• **Texto da página**

★ ★ ★ ★

Pois é, a ditadura brasileira instalada em 31 de março de 1964 sob falaciosos argumentos de proteção à investida comunista e na verdade tendo o democrático imperialismo norte-americano como eminência parda, foi marcada pela omissão e obscurantismo de muitos setores de poder e instituições da sociedade da época, mas talvez nenhuma tenha ficado tão estigmatizada e rotulada como a Polícia Civil, .

Admitamos que a polícia existente era do Estado e não a polícia do cidadão (aqui, a rigor, subsiste um pleonasmo), que houve de fato inconcebíveis excessos em malfadadas delegacias, e que o uso indiscriminado da odiosa e extinta "prisão para averiguações" foi uma constante.

Ora, quem mandava era o rei. E isso não quer significar uma defesa das aberrações cometidas. Contudo, a Polícia não foi a única instituição que serviu ao Estado incondicionalmente.

Demais instituições, de fiscalização e controle, tinham a incumbência de anular ou ratificar, assim como hoje, toda e qualquer arbitrariedade e abuso, existindo até legislação aplicada à espécie, já que a "lei de abuso de autoridade" é de 1965 (Lei 4.898/65).

Sim, porque o ordenamento jurídico penal daquele período é o mesmo de hoje, os vetustos Código Penal, com ideologia reformulada só em 1984 com o advento da Lei 7.209/84, e o Código de Processo Penal, ambos de 1940.

A elite hodierna é a mesma de outrora. E por que somente a Polícia Civil é destacada como um símbolo da ditadura? Nem mesmo os militares, que personificaram o regime, possuem essa pecha.

Muitos arremedos de intelectuais, por meio de uma pseudoarte, procuraram caricaturar os policiais civis, sobretudo delegados, criando tipos amarfanhados, com barbas desgrenhadas, vestindo camisas espalhafatosas e apertadas, com quase todos os botões abertos, correntona grossa de ouro no pescoço e uma figa como pingente, cometendo erros crassos de português, repetindo boçalidades e bordões "institucionalizados", e esbanjando subserviência com os poderosos.

Não obstante muitas dessas pessoas terem sido perseguidas pela ditadura militar, essa tentativa de vingança não contribui para formação do modelo de Estado que queremos. O nosso objetivo precípuo deve ter em mira a cooperação para aperfeiçoar as instituições democráticas, mas nunca de ridicularizá-las e menosprezá-las, perdendo-se de vista os avanços conquistados, a mudança de postura, o perfil da maioria dos veteranos e dos novos policiais que estão modificando paulatinamente a imagem da Polícia.

É evidente que há mazelas na Instituição, mas em todas há, não apenas na Policia Civil. Determinados sentimentos devem ser abandonados, sob pena de se constituir num recalque. A ditadura de Estado já acabou.

★ ★ ★ ★

• **Dados do conjunto**
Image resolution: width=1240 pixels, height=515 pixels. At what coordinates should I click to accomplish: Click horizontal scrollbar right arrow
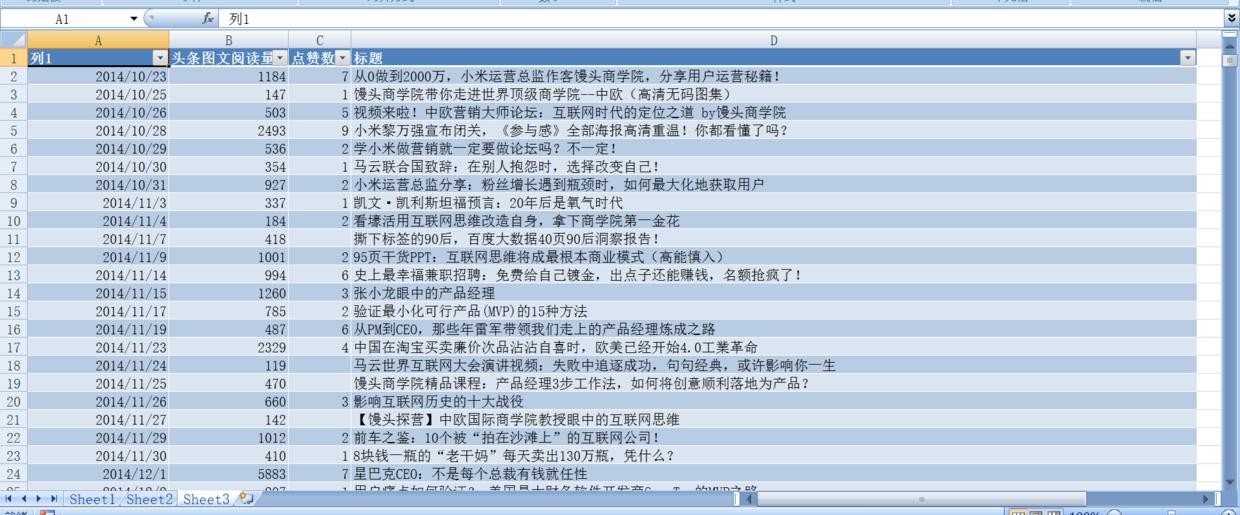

★ ★ ★ ★

• **Tarefa curta 1**
Segundo o texto da página, de que ano é a lei de abuso de autoridade?
• **Tarefa curta 2**
Repita, por favor, o trecho do texto da página entre "Ora, quem mandava" e "ao Estado incondicionalmente.", inclusive.

• **Resolução detalhada 1**
De 1965 (Lei 4.898/65).

• **Resolução detalhada 2**
Ora, quem mandava era o rei. E isso não quer significar uma defesa das aberrações cometidas. Contudo, a Polícia não foi a única instituição que serviu ao Estado incondicionalmente.